• **PROBLEM TO WORK ON**: Starting with the first line, output the data exactly through to the end.

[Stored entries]
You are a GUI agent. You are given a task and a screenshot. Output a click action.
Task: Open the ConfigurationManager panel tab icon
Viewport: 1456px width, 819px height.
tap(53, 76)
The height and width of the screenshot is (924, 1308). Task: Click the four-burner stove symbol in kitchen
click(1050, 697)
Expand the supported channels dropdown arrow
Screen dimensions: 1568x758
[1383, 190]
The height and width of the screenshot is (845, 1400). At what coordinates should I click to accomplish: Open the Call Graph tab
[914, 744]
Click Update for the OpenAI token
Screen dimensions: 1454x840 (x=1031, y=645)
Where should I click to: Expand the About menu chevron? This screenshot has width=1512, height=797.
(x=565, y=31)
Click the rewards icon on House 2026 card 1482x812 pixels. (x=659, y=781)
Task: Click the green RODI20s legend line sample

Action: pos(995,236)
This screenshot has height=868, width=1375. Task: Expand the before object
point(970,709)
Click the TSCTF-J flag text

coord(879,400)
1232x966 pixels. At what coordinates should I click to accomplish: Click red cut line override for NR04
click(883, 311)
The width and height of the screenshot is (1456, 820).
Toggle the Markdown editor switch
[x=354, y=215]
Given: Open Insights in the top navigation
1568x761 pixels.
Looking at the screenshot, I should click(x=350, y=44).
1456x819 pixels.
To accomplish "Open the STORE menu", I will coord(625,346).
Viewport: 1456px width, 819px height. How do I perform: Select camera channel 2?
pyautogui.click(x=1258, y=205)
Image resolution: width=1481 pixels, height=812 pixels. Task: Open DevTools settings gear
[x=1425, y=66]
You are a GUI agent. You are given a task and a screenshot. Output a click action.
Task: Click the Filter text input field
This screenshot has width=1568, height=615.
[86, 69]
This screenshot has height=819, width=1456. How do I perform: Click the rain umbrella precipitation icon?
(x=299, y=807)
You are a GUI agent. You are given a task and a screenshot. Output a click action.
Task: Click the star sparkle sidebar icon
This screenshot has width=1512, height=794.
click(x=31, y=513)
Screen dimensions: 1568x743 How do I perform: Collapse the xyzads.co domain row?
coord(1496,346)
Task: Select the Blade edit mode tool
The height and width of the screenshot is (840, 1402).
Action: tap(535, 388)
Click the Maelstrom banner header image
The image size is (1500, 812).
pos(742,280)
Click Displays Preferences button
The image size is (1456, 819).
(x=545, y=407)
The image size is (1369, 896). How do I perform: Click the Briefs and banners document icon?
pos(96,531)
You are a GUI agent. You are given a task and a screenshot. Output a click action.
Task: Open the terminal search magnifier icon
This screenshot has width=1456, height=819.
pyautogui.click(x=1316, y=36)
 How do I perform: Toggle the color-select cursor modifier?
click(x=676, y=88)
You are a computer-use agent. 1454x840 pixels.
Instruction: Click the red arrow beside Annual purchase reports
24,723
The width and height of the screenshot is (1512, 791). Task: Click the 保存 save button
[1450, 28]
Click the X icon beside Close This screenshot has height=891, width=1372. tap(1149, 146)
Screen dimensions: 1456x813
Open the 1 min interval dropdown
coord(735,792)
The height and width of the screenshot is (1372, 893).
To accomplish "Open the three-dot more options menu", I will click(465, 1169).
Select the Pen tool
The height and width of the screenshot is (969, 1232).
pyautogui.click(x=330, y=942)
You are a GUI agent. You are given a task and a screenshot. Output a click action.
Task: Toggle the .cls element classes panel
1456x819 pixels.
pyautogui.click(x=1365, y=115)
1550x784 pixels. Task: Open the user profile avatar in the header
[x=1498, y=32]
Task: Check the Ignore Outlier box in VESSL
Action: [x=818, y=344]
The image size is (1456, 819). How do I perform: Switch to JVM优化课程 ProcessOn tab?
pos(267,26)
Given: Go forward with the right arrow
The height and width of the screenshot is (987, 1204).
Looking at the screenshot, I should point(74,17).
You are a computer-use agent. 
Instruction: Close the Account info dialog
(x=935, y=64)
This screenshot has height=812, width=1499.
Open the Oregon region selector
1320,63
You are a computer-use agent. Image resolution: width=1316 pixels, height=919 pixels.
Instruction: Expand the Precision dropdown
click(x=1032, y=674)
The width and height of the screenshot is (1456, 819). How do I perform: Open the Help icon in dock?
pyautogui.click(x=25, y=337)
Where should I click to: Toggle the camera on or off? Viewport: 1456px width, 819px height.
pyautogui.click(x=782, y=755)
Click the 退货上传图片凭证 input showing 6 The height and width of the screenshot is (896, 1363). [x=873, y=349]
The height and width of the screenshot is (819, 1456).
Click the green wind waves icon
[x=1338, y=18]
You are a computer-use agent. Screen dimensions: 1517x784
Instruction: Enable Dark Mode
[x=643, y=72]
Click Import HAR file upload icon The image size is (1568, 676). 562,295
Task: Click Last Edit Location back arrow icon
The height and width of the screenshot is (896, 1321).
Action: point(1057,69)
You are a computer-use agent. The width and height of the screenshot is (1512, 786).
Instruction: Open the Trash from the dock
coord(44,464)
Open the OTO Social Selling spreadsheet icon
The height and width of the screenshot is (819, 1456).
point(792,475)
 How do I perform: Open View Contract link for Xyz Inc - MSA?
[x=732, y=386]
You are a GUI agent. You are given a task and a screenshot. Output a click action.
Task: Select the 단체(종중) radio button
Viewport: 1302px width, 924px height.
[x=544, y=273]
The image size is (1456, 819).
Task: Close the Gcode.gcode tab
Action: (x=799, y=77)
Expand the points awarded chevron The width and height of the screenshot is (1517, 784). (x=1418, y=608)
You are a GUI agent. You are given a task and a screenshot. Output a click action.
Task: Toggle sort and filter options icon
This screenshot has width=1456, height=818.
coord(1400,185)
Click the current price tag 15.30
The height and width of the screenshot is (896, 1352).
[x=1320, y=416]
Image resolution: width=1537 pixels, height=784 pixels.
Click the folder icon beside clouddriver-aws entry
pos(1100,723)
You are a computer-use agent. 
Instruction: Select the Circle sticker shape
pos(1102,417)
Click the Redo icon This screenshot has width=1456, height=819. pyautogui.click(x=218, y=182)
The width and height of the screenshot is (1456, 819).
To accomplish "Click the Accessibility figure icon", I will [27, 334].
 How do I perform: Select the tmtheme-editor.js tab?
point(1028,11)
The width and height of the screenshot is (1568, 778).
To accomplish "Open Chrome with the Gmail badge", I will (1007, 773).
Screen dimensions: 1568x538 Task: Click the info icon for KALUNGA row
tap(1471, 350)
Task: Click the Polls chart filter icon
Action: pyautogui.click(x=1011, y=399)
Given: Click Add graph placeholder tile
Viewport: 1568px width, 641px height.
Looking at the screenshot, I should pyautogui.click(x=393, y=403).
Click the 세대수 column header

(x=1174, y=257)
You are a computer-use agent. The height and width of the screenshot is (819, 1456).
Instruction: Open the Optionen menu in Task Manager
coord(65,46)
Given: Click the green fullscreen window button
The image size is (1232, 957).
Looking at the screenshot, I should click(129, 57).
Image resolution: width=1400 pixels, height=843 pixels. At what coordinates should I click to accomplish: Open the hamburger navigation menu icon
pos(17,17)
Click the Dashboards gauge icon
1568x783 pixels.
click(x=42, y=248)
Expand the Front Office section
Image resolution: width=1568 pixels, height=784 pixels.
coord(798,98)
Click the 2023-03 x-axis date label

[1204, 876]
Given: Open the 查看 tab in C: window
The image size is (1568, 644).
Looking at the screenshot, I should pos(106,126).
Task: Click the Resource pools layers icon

• **RESULT FOR THIS TASK**:
You are a GUI agent. You are given a task and a screenshot. Output a click action.
Task: Open the ConfigurationManager panel tab icon
Viewport: 1456px width, 819px height.
tap(53, 76)
The height and width of the screenshot is (924, 1308). Task: Click the four-burner stove symbol in kitchen
click(1050, 697)
Expand the supported channels dropdown arrow
Screen dimensions: 1568x758
[1383, 190]
The height and width of the screenshot is (845, 1400). At what coordinates should I click to accomplish: Open the Call Graph tab
[914, 744]
Click Update for the OpenAI token
Screen dimensions: 1454x840 (x=1031, y=645)
Where should I click to: Expand the About menu chevron? This screenshot has width=1512, height=797.
(x=565, y=31)
Click the rewards icon on House 2026 card 1482x812 pixels. (x=659, y=781)
Task: Click the green RODI20s legend line sample

Action: pos(995,236)
This screenshot has height=868, width=1375. Task: Expand the before object
point(970,709)
Click the TSCTF-J flag text

coord(879,400)
1232x966 pixels. At what coordinates should I click to accomplish: Click red cut line override for NR04
click(883, 311)
The width and height of the screenshot is (1456, 820).
Toggle the Markdown editor switch
[x=354, y=215]
Given: Open Insights in the top navigation
1568x761 pixels.
Looking at the screenshot, I should click(x=350, y=44).
1456x819 pixels.
To accomplish "Open the STORE menu", I will coord(625,346).
Viewport: 1456px width, 819px height. How do I perform: Select camera channel 2?
pyautogui.click(x=1258, y=205)
Image resolution: width=1481 pixels, height=812 pixels. Task: Open DevTools settings gear
[x=1425, y=66]
You are a GUI agent. You are given a task and a screenshot. Output a click action.
Task: Click the Filter text input field
This screenshot has width=1568, height=615.
[86, 69]
This screenshot has height=819, width=1456. How do I perform: Click the rain umbrella precipitation icon?
(x=299, y=807)
You are a GUI agent. You are given a task and a screenshot. Output a click action.
Task: Click the star sparkle sidebar icon
This screenshot has width=1512, height=794.
click(x=31, y=513)
Screen dimensions: 1568x743 How do I perform: Collapse the xyzads.co domain row?
coord(1496,346)
Task: Select the Blade edit mode tool
The height and width of the screenshot is (840, 1402).
Action: tap(535, 388)
Click the Maelstrom banner header image
The image size is (1500, 812).
pos(742,280)
Click Displays Preferences button
The image size is (1456, 819).
(x=545, y=407)
The image size is (1369, 896). How do I perform: Click the Briefs and banners document icon?
pos(96,531)
You are a GUI agent. You are given a task and a screenshot. Output a click action.
Task: Open the terminal search magnifier icon
This screenshot has width=1456, height=819.
pyautogui.click(x=1316, y=36)
 How do I perform: Toggle the color-select cursor modifier?
click(x=676, y=88)
You are a computer-use agent. 1454x840 pixels.
Instruction: Click the red arrow beside Annual purchase reports
24,723
The width and height of the screenshot is (1512, 791). Task: Click the 保存 save button
[1450, 28]
Click the X icon beside Close This screenshot has height=891, width=1372. tap(1149, 146)
Screen dimensions: 1456x813
Open the 1 min interval dropdown
coord(735,792)
The height and width of the screenshot is (1372, 893).
To accomplish "Open the three-dot more options menu", I will click(465, 1169).
Select the Pen tool
The height and width of the screenshot is (969, 1232).
pyautogui.click(x=330, y=942)
You are a GUI agent. You are given a task and a screenshot. Output a click action.
Task: Toggle the .cls element classes panel
1456x819 pixels.
pyautogui.click(x=1365, y=115)
1550x784 pixels. Task: Open the user profile avatar in the header
[x=1498, y=32]
Task: Check the Ignore Outlier box in VESSL
Action: [x=818, y=344]
The image size is (1456, 819). How do I perform: Switch to JVM优化课程 ProcessOn tab?
pos(267,26)
Given: Go forward with the right arrow
The height and width of the screenshot is (987, 1204).
Looking at the screenshot, I should point(74,17).
You are a computer-use agent. 
Instruction: Close the Account info dialog
(x=935, y=64)
This screenshot has height=812, width=1499.
Open the Oregon region selector
1320,63
You are a computer-use agent. Image resolution: width=1316 pixels, height=919 pixels.
Instruction: Expand the Precision dropdown
click(x=1032, y=674)
The width and height of the screenshot is (1456, 819). How do I perform: Open the Help icon in dock?
pyautogui.click(x=25, y=337)
Where should I click to: Toggle the camera on or off? Viewport: 1456px width, 819px height.
pyautogui.click(x=782, y=755)
Click the 退货上传图片凭证 input showing 6 The height and width of the screenshot is (896, 1363). [x=873, y=349]
The height and width of the screenshot is (819, 1456).
Click the green wind waves icon
[x=1338, y=18]
You are a computer-use agent. Screen dimensions: 1517x784
Instruction: Enable Dark Mode
[x=643, y=72]
Click Import HAR file upload icon The image size is (1568, 676). 562,295
Task: Click Last Edit Location back arrow icon
The height and width of the screenshot is (896, 1321).
Action: point(1057,69)
You are a computer-use agent. The width and height of the screenshot is (1512, 786).
Instruction: Open the Trash from the dock
coord(44,464)
Open the OTO Social Selling spreadsheet icon
The height and width of the screenshot is (819, 1456).
point(792,475)
 How do I perform: Open View Contract link for Xyz Inc - MSA?
[x=732, y=386]
You are a GUI agent. You are given a task and a screenshot. Output a click action.
Task: Select the 단체(종중) radio button
Viewport: 1302px width, 924px height.
[x=544, y=273]
The image size is (1456, 819).
Task: Close the Gcode.gcode tab
Action: (x=799, y=77)
Expand the points awarded chevron The width and height of the screenshot is (1517, 784). (x=1418, y=608)
You are a GUI agent. You are given a task and a screenshot. Output a click action.
Task: Toggle sort and filter options icon
This screenshot has width=1456, height=818.
coord(1400,185)
Click the current price tag 15.30
The height and width of the screenshot is (896, 1352).
[x=1320, y=416]
Image resolution: width=1537 pixels, height=784 pixels.
Click the folder icon beside clouddriver-aws entry
pos(1100,723)
You are a computer-use agent. 
Instruction: Select the Circle sticker shape
pos(1102,417)
Click the Redo icon This screenshot has width=1456, height=819. pyautogui.click(x=218, y=182)
The width and height of the screenshot is (1456, 819).
To accomplish "Click the Accessibility figure icon", I will [27, 334].
 How do I perform: Select the tmtheme-editor.js tab?
point(1028,11)
The width and height of the screenshot is (1568, 778).
To accomplish "Open Chrome with the Gmail badge", I will (1007, 773).
Screen dimensions: 1568x538 Task: Click the info icon for KALUNGA row
tap(1471, 350)
Task: Click the Polls chart filter icon
Action: pyautogui.click(x=1011, y=399)
Given: Click Add graph placeholder tile
Viewport: 1568px width, 641px height.
Looking at the screenshot, I should pyautogui.click(x=393, y=403).
Click the 세대수 column header

(x=1174, y=257)
You are a computer-use agent. The height and width of the screenshot is (819, 1456).
Instruction: Open the Optionen menu in Task Manager
coord(65,46)
Given: Click the green fullscreen window button
The image size is (1232, 957).
Looking at the screenshot, I should click(129, 57).
Image resolution: width=1400 pixels, height=843 pixels. At what coordinates should I click to accomplish: Open the hamburger navigation menu icon
pos(17,17)
Click the Dashboards gauge icon
1568x783 pixels.
click(x=42, y=248)
Expand the Front Office section
Image resolution: width=1568 pixels, height=784 pixels.
coord(798,98)
Click the 2023-03 x-axis date label

[1204, 876]
Given: Open the 查看 tab in C: window
The image size is (1568, 644).
Looking at the screenshot, I should pos(106,126).
Task: Click the Resource pools layers icon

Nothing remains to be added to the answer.